To make money, digital banks are increasingly looking to ‘cross sell’ products, from insurance to foreign exchange (Starling Bank), or make a margin by recommending customers change energy providers based on analysing current account spend (Monzo). But only a fraction of customers will ever take up these products, and banks tend to earn low ‘affiliate marketing’ margins – therefore, a huge customer base is needed to make real money here. For example, a digital bank may well need 500,000+ customers to convince 10,000 to change energy providers; getting a 20% affiliate commission on say £500 each sale yields only £1m for the whole cross-selling effort, hardly enough to justify lofty valuations.
The other problem is ramping up customer numbers will become increasingly difficult and far more expensive. Dozens of digital banks are going after the same target audience of well-off, digitally-savvy urban professionals, all at the same time. Inevitably this pushes customer acquisition costs higher, with diminishing returns on overall investment. The effect of competition is evident in a related industry, ‘robo’-advisory (e.g. automated wealth management). US leaders Betterment and Wealthfront each pay $500-1,000 to acquire new customers – whereas in Europe the numbers are a fraction of this, due to a less competitive market that is less well developed.
Even with easier current account switching in future, only a fraction of high street bank customers will make the jump; moving money for most is a pain. High street banks routinely get awful customer ratings, yet deposits continue to grow. Inertia is a huge barrier to getting valuable customers rapidly, and seems to have barely been priced into current financing rounds. Thus, while digital banks are currently relying on word of mouth and general buzz for growth and spending little on marketing, this won’t last.

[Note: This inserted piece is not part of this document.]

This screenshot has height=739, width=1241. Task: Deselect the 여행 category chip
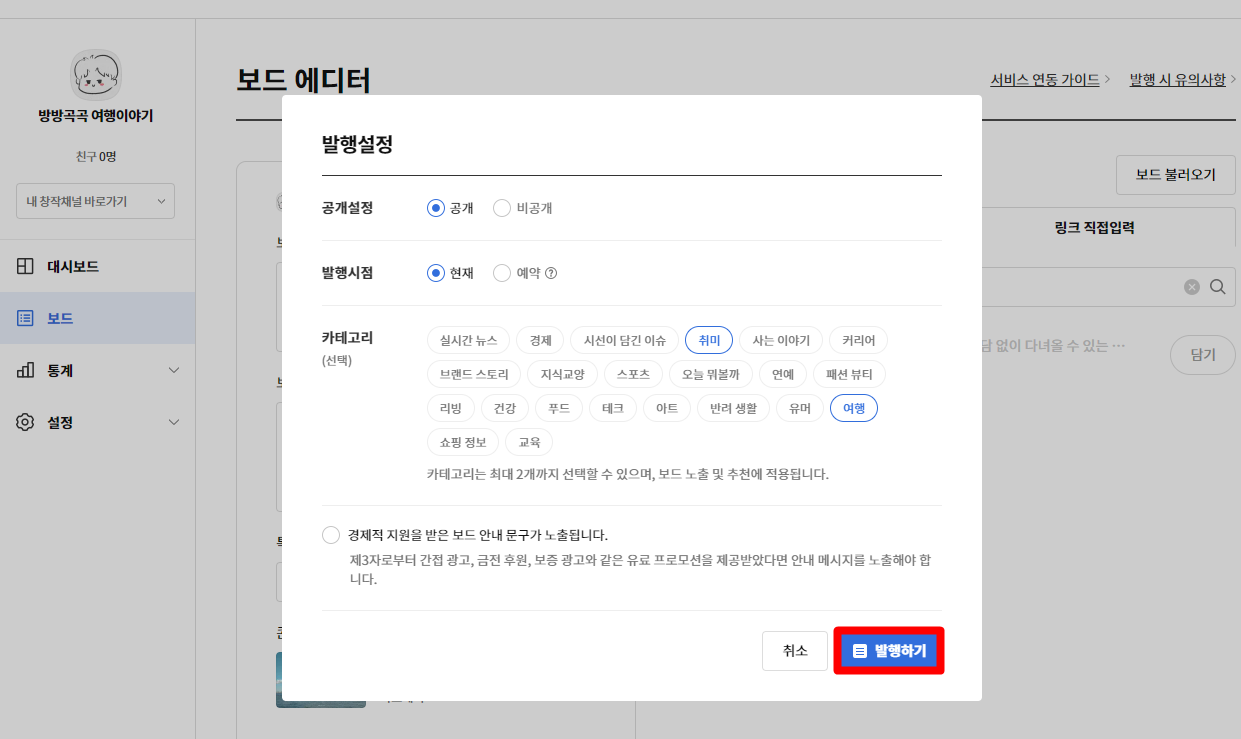pyautogui.click(x=854, y=408)
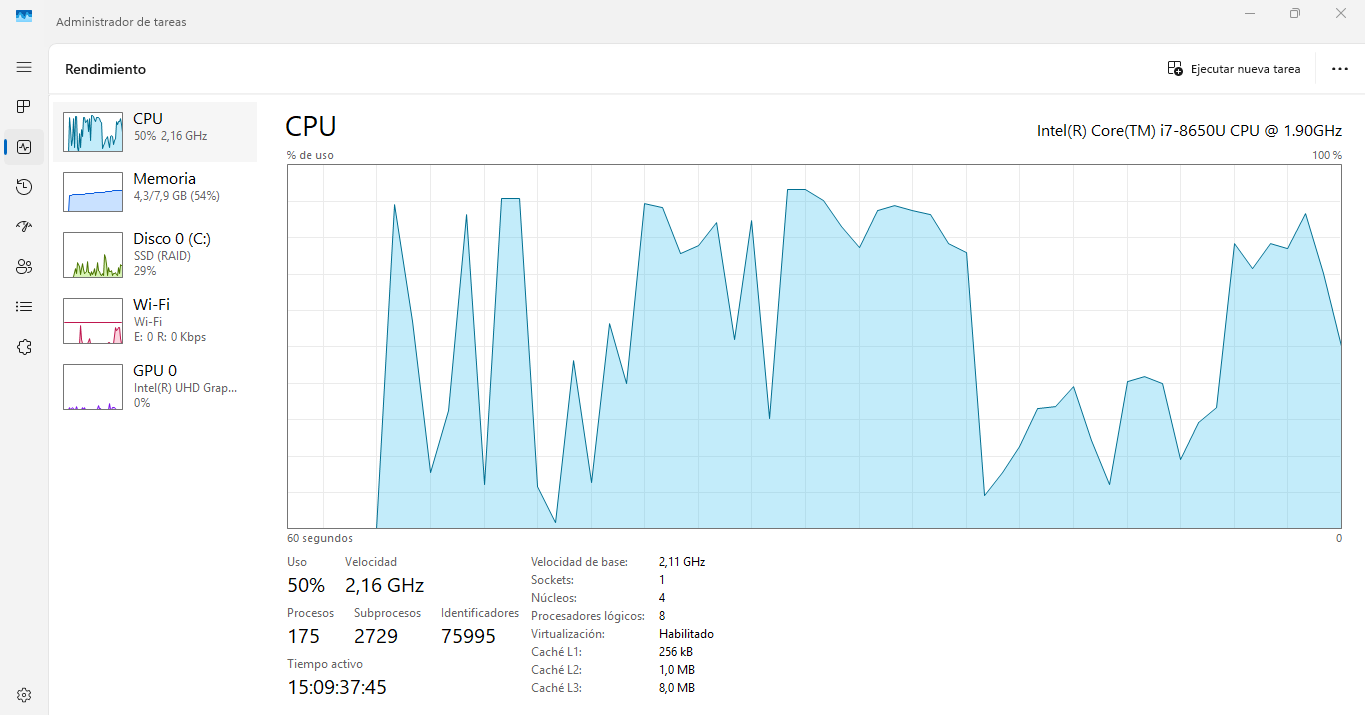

Competition will intensify for this small segment of high value customers which are ready to move bank and are likely to respond well to cross-selling and other profit-seeking features.
What does the future look like for these upstart banks? We expect the majority of today’s digital banks will fail to grow profitably, and consequently will either have to merge into larger fintechs looking to offer digital banking or be acquired by large banks eager to offer slick digital products. There is huge logic in this; digital current accounts are a great ‘starter product’ to attract customers and engage them regularly, but larger fin-techs can offer a broad array of products to generate required profitability downstream. In either case, digital bank valuations will have to come down to earth to make the acquisition sums work.
Many investors in digital banks will find when their money has been spent that their investment will be worth a fraction of what they expect. What goes way up, so quickly, is at serious risk of coming crashing down to earth.